These records need to be repeated exactly, every one of them.

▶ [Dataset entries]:
=-=-=

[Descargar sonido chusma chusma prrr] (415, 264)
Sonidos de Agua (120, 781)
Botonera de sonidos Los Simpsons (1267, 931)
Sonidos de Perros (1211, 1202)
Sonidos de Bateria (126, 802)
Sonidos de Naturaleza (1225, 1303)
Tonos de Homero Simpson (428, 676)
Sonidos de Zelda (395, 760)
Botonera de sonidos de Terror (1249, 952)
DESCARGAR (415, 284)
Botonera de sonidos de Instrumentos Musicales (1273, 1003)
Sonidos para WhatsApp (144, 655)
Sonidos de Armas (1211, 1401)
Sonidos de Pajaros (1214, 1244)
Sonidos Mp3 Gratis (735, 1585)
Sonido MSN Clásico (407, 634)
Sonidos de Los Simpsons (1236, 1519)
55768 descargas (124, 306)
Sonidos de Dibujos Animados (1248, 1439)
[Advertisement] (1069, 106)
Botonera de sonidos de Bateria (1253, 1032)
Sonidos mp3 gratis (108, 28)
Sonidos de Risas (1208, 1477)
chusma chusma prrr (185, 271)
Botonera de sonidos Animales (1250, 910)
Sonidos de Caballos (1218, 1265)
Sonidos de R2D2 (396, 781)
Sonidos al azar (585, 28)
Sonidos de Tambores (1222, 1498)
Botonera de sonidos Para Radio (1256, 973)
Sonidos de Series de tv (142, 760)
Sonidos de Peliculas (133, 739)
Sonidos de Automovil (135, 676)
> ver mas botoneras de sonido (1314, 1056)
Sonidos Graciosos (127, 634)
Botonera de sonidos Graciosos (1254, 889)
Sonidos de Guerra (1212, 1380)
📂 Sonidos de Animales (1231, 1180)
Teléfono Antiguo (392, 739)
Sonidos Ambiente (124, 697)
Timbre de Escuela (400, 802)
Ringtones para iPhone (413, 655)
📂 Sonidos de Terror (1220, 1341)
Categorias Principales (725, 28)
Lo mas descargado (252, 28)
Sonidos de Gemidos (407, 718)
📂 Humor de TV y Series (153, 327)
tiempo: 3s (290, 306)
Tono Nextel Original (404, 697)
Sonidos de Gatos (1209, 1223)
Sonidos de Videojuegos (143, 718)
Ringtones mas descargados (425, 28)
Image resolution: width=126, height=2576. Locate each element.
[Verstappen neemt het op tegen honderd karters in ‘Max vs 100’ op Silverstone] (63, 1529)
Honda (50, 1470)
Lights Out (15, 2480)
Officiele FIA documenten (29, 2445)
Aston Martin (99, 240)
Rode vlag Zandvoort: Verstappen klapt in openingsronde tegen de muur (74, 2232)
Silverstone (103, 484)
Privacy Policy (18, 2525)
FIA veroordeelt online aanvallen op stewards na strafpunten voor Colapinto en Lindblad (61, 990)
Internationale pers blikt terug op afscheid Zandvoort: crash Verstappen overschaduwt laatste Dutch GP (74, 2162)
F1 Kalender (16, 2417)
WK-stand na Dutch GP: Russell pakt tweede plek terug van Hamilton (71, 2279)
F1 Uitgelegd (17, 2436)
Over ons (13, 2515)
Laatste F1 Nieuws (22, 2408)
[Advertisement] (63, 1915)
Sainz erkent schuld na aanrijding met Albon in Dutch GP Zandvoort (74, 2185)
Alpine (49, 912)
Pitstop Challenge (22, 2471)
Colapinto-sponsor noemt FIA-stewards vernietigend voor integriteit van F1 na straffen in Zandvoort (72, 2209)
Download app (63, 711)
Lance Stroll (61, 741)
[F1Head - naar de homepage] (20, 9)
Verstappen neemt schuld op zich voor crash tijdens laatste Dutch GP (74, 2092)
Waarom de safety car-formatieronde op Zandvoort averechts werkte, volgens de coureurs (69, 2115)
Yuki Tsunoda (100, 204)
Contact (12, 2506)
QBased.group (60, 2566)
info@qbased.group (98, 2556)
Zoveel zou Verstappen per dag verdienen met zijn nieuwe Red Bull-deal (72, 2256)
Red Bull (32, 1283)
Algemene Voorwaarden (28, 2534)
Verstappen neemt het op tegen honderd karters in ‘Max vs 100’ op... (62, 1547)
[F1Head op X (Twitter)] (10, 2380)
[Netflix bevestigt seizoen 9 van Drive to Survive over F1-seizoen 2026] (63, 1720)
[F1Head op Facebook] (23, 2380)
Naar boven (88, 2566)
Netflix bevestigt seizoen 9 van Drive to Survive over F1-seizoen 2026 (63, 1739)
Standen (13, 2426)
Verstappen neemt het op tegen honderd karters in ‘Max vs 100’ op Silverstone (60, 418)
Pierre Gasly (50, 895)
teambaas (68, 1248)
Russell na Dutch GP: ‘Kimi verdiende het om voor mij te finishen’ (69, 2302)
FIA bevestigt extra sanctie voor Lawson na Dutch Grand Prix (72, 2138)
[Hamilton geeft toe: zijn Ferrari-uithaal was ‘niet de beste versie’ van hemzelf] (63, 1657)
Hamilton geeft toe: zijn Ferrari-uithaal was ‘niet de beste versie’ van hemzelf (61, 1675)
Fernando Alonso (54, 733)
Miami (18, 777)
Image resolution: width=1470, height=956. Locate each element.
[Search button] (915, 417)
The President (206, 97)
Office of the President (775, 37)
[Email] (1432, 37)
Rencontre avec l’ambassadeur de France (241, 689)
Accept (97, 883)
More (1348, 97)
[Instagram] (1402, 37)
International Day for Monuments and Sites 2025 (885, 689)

=-=-=

▶ [Problem solution]:
[Descargar sonido chusma chusma prrr] (415, 264)
Sonidos de Agua (120, 781)
Botonera de sonidos Los Simpsons (1267, 931)
Sonidos de Perros (1211, 1202)
Sonidos de Bateria (126, 802)
Sonidos de Naturaleza (1225, 1303)
Tonos de Homero Simpson (428, 676)
Sonidos de Zelda (395, 760)
Botonera de sonidos de Terror (1249, 952)
DESCARGAR (415, 284)
Botonera de sonidos de Instrumentos Musicales (1273, 1003)
Sonidos para WhatsApp (144, 655)
Sonidos de Armas (1211, 1401)
Sonidos de Pajaros (1214, 1244)
Sonidos Mp3 Gratis (735, 1585)
Sonido MSN Clásico (407, 634)
Sonidos de Los Simpsons (1236, 1519)
55768 descargas (124, 306)
Sonidos de Dibujos Animados (1248, 1439)
[Advertisement] (1069, 106)
Botonera de sonidos de Bateria (1253, 1032)
Sonidos mp3 gratis (108, 28)
Sonidos de Risas (1208, 1477)
chusma chusma prrr (185, 271)
Botonera de sonidos Animales (1250, 910)
Sonidos de Caballos (1218, 1265)
Sonidos de R2D2 (396, 781)
Sonidos al azar (585, 28)
Sonidos de Tambores (1222, 1498)
Botonera de sonidos Para Radio (1256, 973)
Sonidos de Series de tv (142, 760)
Sonidos de Peliculas (133, 739)
Sonidos de Automovil (135, 676)
> ver mas botoneras de sonido (1314, 1056)
Sonidos Graciosos (127, 634)
Botonera de sonidos Graciosos (1254, 889)
Sonidos de Guerra (1212, 1380)
📂 Sonidos de Animales (1231, 1180)
Teléfono Antiguo (392, 739)
Sonidos Ambiente (124, 697)
Timbre de Escuela (400, 802)
Ringtones para iPhone (413, 655)
📂 Sonidos de Terror (1220, 1341)
Categorias Principales (725, 28)
Lo mas descargado (252, 28)
Sonidos de Gemidos (407, 718)
📂 Humor de TV y Series (153, 327)
tiempo: 3s (290, 306)
Tono Nextel Original (404, 697)
Sonidos de Gatos (1209, 1223)
Sonidos de Videojuegos (143, 718)
Ringtones mas descargados (425, 28)
Image resolution: width=126, height=2576. Locate each element.
[Verstappen neemt het op tegen honderd karters in ‘Max vs 100’ op Silverstone] (63, 1529)
Honda (50, 1470)
Lights Out (15, 2480)
Officiele FIA documenten (29, 2445)
Aston Martin (99, 240)
Rode vlag Zandvoort: Verstappen klapt in openingsronde tegen de muur (74, 2232)
Silverstone (103, 484)
Privacy Policy (18, 2525)
FIA veroordeelt online aanvallen op stewards na strafpunten voor Colapinto en Lindblad (61, 990)
Internationale pers blikt terug op afscheid Zandvoort: crash Verstappen overschaduwt laatste Dutch GP (74, 2162)
F1 Kalender (16, 2417)
WK-stand na Dutch GP: Russell pakt tweede plek terug van Hamilton (71, 2279)
F1 Uitgelegd (17, 2436)
Over ons (13, 2515)
Laatste F1 Nieuws (22, 2408)
[Advertisement] (63, 1915)
Sainz erkent schuld na aanrijding met Albon in Dutch GP Zandvoort (74, 2185)
Alpine (49, 912)
Pitstop Challenge (22, 2471)
Colapinto-sponsor noemt FIA-stewards vernietigend voor integriteit van F1 na straffen in Zandvoort (72, 2209)
Download app (63, 711)
Lance Stroll (61, 741)
[F1Head - naar de homepage] (20, 9)
Verstappen neemt schuld op zich voor crash tijdens laatste Dutch GP (74, 2092)
Waarom de safety car-formatieronde op Zandvoort averechts werkte, volgens de coureurs (69, 2115)
Yuki Tsunoda (100, 204)
Contact (12, 2506)
QBased.group (60, 2566)
info@qbased.group (98, 2556)
Zoveel zou Verstappen per dag verdienen met zijn nieuwe Red Bull-deal (72, 2256)
Red Bull (32, 1283)
Algemene Voorwaarden (28, 2534)
Verstappen neemt het op tegen honderd karters in ‘Max vs 100’ op... (62, 1547)
[F1Head op X (Twitter)] (10, 2380)
[Netflix bevestigt seizoen 9 van Drive to Survive over F1-seizoen 2026] (63, 1720)
[F1Head op Facebook] (23, 2380)
Naar boven (88, 2566)
Netflix bevestigt seizoen 9 van Drive to Survive over F1-seizoen 2026 (63, 1739)
Standen (13, 2426)
Verstappen neemt het op tegen honderd karters in ‘Max vs 100’ op Silverstone (60, 418)
Pierre Gasly (50, 895)
teambaas (68, 1248)
Russell na Dutch GP: ‘Kimi verdiende het om voor mij te finishen’ (69, 2302)
FIA bevestigt extra sanctie voor Lawson na Dutch Grand Prix (72, 2138)
[Hamilton geeft toe: zijn Ferrari-uithaal was ‘niet de beste versie’ van hemzelf] (63, 1657)
Hamilton geeft toe: zijn Ferrari-uithaal was ‘niet de beste versie’ van hemzelf (61, 1675)
Fernando Alonso (54, 733)
Miami (18, 777)
Image resolution: width=1470, height=956. Locate each element.
[Search button] (915, 417)
The President (206, 97)
Office of the President (775, 37)
[Email] (1432, 37)
Rencontre avec l’ambassadeur de France (241, 689)
Accept (97, 883)
More (1348, 97)
[Instagram] (1402, 37)
International Day for Monuments and Sites 2025 (885, 689)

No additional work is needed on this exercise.